O secretário da Segurança Pública da Bahia, Marcelo Werner, comentou a decisão do governo dos Estados Unidos de classificar facções criminosas brasileiras como organizações terroristas e ressaltou que qualquer medida internacional relacionada ao combate ao crime organizado deve respeitar a soberania do Brasil.
Ao analisar o tema, Werner destacou que a cooperação entre países é importante para enfrentar grupos criminosos que atuam de forma transnacional, especialmente em crimes ligados ao tráfico de drogas, armas e lavagem de dinheiro. No entanto, ele enfatizou que as ações precisam ocorrer dentro dos limites estabelecidos pelas instituições brasileiras e pela legislação nacional.
A declaração ocorre após o governo norte-americano anunciar a inclusão do Primeiro Comando da Capital (PCC) e do Comando Vermelho (CV) em sua lista de organizações terroristas estrangeiras.
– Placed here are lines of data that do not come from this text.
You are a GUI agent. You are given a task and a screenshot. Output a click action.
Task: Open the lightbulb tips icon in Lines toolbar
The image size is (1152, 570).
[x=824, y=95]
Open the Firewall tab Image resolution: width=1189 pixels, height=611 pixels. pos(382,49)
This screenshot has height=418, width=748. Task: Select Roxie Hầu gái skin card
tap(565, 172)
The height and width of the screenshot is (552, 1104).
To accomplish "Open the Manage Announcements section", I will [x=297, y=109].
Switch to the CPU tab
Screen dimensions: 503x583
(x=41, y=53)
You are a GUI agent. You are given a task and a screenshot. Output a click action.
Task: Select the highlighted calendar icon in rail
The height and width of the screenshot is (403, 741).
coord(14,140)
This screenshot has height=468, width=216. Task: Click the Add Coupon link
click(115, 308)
A medida gerou repercussão entre autoridades brasileiras e abriu debate sobre possíveis impactos diplomáticos, econômicos e jurídicos da classificação.
Segundo Werner, o enfrentamento às facções deve ser fortalecido por meio da integração entre forças de segurança, compartilhamento de informações de inteligência e cooperação internacional, mas sem que haja interferência externa na condução das políticas públicas de segurança do país.
O secretário também ressaltou os avanços obtidos pelas forças policiais baianas no combate às organizações criminosas, defendendo a continuidade das ações integradas entre estados e órgãos federais para enfraquecer a atuação das facções.
Nos últimos dias, integrantes do governo federal também se manifestaram sobre o assunto, afirmando que o Brasil possui instrumentos legais e instituições capazes de combater o crime organizado, ao mesmo tempo em que reforçaram que a definição sobre a classificação e o tratamento jurídico dessas organizações cabe exclusivamente ao Estado brasileiro.